** Start EXTRACTED TEXT **

Automated, version-controlled management of Jülich Supercomputing Centre's high-performance computing systems using Ansible.
Forschungszentrum Jülich · JSC · Division HPC, Cloud and Data Systems and ServicesThis is an Ansible-based Infrastructure-as-Code (IaC) repository that defines and enforces the configuration of the supercomputers, cloud platforms, and storage systems operated by the High-Performance Computing, Cloud and Data Systems and Services (HPCCDSS) division of the Jülich Supercomputing Centre (JSC), Forschungszentrum Jülich GmbH.
The HPCCDSS division is tasked with integrating multiple computer architectures into a production environment to support a scientific environment for solving different kinds of computing problems. It comprises three teams: HPC and Cloud Systems, Exascale Supercomputer, and Storage Systems.
Rather than configuring hundreds of servers manually, the repository codifies every aspect of system setup—user accounts, network interfaces, job schedulers, storage mounts, monitoring stacks, security policies—into repeatable, auditable automation scripts called playbooks and roles. Changes are tracked in Git, reviewed via merge requests, and applied consistently across thousands of nodes.
Jülich Supercomputing Centre
The HPCCDSS division sits within JSC and is organised into three teams, each reflected in this repository's scope:
The diagram below shows how the Ansible control node applies configuration to the various HPC clusters and their subsystems.
The repository contains playbooks and inventory definitions for each of the following JSC production systems:
| System | Full Name | Description | Playbook |
|---|---|---|---|
| JUWELS | Jülich Wizard for European Leadership Science | Flagship hybrid CPU/GPU cluster with booster module; used for large-scale parallel simulations. | juwels.yml |
| JURECA-DC | Jülich Research on Exascale Cluster Architectures | Data-centric system with 768+ compute nodes including AI accelerator prototypes (MI200, H100). | jurecadc.yml |
| JUSUF | Jülich Support for Fenix | GPU-accelerated system for interactive and batch workloads; supports the Fenix research infrastructure. | jusuf.yml |
| JUPITER | Joint Undertaking Pioneer for Innovative and Transformative Exascale Research | Europe's first exascale-class supercomputer; EuroHPC JU flagship. | jupiter.yml |
| JUZEA | Jülich Zone of Energy Abstraction | Smaller test and development system with container-based workloads. | juzea.yml |
| JUST | Jülich Storage Cluster | Central GPFS-based storage providing home, project, scratch, and data filesystems for all HPC systems. | servers.yml |
| JSC Cloud | JSC Cloud Infrastructure | Cloud platform providing virtual machines and services alongside the HPC systems. | servers.yml |
| JUDAC | Jülich Data Access Server | Data access and transfer node for moving data between systems and external partners. | servers.yml |
| Supporting | HPSMC, DEEP, Gateways, … | Management clusters, SSH gateways, LDAP servers, CI runners, and monitoring infrastructure. | servers.yml |
Every change is committed to Git with an author, timestamp, and review trail. Auditors and compliance officers can trace who changed what, when, and why.

** End EXTRACTED TEXT **
** Start TASK INPUTS **

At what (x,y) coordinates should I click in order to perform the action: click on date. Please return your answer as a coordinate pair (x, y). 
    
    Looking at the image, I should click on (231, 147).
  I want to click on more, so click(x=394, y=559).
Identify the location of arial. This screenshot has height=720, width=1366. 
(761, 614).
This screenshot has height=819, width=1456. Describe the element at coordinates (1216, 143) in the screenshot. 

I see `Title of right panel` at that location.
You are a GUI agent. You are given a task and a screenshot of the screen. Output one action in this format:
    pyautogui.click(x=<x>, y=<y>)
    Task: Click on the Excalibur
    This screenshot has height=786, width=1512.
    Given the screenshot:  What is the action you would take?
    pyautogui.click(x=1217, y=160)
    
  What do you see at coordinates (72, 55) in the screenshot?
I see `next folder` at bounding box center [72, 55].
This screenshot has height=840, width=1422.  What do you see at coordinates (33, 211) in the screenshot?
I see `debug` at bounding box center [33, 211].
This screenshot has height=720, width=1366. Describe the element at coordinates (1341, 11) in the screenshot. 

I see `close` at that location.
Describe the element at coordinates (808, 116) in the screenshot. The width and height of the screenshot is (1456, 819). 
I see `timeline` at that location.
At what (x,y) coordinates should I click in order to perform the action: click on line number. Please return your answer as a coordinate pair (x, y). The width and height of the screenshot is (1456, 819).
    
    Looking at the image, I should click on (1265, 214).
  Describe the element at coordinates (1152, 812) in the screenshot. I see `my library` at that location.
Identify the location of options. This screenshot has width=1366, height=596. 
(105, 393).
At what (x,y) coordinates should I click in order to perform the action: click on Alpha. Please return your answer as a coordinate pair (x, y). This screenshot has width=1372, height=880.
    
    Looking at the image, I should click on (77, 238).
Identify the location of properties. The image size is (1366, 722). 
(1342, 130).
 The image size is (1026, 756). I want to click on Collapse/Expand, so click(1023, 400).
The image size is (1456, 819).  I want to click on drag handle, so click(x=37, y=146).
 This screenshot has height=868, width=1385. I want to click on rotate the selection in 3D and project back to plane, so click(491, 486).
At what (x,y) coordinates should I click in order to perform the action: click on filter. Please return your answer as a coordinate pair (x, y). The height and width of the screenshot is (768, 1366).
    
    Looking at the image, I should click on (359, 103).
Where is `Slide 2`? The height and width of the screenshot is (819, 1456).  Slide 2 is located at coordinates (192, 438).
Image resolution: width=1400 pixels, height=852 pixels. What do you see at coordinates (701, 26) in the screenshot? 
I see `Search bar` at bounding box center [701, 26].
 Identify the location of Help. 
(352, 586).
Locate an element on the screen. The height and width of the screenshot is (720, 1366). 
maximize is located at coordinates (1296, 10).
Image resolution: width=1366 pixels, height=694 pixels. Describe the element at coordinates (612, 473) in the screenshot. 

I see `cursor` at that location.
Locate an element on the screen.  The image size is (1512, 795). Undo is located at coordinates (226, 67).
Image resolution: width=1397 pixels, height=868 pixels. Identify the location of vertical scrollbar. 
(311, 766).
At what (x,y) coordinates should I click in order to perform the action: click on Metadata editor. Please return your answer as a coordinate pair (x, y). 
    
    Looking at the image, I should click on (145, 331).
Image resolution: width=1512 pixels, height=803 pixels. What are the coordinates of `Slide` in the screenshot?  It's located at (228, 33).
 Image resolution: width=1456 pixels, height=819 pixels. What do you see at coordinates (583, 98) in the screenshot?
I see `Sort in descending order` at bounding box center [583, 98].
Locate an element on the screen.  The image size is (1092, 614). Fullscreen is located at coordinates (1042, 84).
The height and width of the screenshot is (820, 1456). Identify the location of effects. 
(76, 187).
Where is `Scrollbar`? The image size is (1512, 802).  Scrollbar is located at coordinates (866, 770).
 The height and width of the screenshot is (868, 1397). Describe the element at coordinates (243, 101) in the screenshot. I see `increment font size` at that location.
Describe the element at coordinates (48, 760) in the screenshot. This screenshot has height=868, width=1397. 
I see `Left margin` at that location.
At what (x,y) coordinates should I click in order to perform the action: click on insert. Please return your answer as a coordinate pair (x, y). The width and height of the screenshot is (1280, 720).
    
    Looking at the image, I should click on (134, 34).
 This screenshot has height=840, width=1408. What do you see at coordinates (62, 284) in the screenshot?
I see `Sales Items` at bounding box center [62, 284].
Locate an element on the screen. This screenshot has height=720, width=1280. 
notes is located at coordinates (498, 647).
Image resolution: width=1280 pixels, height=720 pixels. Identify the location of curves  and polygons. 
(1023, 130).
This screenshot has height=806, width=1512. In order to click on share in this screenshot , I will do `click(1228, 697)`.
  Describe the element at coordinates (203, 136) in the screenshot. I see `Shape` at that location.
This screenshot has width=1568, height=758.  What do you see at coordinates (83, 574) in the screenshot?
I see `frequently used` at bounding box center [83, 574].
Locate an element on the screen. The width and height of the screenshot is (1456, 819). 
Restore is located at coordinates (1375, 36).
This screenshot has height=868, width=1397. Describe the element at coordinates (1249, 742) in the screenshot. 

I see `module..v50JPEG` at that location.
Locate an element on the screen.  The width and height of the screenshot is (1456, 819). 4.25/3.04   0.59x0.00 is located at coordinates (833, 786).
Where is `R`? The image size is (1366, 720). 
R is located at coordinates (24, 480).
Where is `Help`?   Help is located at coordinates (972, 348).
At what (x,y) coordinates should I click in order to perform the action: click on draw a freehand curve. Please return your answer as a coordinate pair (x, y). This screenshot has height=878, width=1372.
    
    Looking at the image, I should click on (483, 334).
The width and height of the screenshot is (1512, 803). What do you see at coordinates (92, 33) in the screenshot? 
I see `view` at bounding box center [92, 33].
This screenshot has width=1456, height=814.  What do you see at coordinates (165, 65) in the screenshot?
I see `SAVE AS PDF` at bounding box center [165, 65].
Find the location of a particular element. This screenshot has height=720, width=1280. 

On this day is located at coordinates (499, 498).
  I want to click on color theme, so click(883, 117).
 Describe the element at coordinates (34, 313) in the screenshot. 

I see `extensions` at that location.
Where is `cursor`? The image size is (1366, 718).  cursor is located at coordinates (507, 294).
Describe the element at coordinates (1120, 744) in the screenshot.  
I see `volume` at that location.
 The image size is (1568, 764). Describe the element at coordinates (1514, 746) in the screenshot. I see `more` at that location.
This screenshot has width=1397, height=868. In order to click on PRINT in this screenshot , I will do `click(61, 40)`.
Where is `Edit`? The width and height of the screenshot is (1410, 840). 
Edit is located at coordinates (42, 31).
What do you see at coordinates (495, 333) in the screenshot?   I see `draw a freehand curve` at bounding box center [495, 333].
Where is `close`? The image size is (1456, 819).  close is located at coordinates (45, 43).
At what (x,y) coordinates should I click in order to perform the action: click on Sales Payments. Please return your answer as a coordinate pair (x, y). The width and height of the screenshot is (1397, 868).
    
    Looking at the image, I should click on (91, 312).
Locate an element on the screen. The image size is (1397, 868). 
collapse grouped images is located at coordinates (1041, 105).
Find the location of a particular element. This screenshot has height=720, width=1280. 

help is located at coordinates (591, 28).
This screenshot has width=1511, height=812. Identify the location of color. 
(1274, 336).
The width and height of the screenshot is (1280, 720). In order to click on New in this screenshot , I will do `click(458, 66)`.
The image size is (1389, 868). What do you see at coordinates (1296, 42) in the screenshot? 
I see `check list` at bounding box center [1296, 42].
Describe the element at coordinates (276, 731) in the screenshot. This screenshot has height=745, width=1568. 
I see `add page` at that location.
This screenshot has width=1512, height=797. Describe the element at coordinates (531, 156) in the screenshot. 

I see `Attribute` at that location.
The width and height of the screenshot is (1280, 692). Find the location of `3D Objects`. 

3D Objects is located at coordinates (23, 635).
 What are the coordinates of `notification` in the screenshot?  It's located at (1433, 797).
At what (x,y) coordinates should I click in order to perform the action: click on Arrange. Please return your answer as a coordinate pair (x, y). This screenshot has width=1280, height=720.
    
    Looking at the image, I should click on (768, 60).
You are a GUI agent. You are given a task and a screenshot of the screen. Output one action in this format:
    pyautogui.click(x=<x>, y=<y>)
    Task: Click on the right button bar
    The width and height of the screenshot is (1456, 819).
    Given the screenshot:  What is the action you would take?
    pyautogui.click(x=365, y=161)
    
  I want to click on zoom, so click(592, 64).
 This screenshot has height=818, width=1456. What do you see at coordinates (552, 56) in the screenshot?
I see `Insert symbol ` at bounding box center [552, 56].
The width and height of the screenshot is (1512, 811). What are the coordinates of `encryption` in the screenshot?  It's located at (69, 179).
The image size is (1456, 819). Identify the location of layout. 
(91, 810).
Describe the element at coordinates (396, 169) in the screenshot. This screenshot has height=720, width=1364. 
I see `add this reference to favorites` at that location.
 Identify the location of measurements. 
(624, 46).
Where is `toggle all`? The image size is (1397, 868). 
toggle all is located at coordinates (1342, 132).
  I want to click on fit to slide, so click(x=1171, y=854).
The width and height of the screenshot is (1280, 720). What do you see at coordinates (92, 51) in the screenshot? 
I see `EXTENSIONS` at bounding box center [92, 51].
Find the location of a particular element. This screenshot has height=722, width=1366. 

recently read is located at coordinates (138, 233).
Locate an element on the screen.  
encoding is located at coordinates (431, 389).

** End TASK INPUTS **

### PROBLEM SET
1: Count the lines of the entries that contain the string "cursor". Give only the number.
2: Continue the text on Ansible-based configuration management of Jülich's supercomputing systems, starting right after its last sentence.

### THE RESPONSES
1: 2

2:
Identical configurations are applied to hundreds of nodes simultaneously, eliminating "snowflake" servers and reducing human error.
A new system or disaster recovery scenario can be bootstrapped from scratch by running the relevant playbook—no manual steps required.
Secrets are encrypted with Ansible Vault. SSH keys, certificates, and access policies are managed centrally and rotated systematically.
Declarative Control — define the desired state; Ansible converges each host to match.
System Inventory — every cluster and node is catalogued in structured, versioned inventory files.
Operational Security — secrets stay in Vault; deployments go through gated checks.
Configures SLURM controllers, daemons, partitions, accounting, and job submit filters across all clusters. Integrates with UNICORE for federated job submission.
Manages IBM Spectrum Scale (GPFS) clusters providing home, project, scratch, and data filesystems. Also handles Ceph distributed storage and NFS exports.
Provisions InfiniBand (Mellanox OFED, OpenSM subnet managers) and Ethernet interfaces. Configures DNS, DHCP, firewalls, and SSH gateways.
Deploys a full Prometheus + Grafana stack with alerting (Alertmanager) and centralized log aggregation (Loki + Promtail).
Supports HPC container runtimes (Apptainer), system containers (Podman), and Kubernetes clusters for service orchestration.
Dedicated maint.yml playbook orchestrates planned downtime:
SLURM reservations, SSH banners, GPFS graceful shutdown, and
status-page integration.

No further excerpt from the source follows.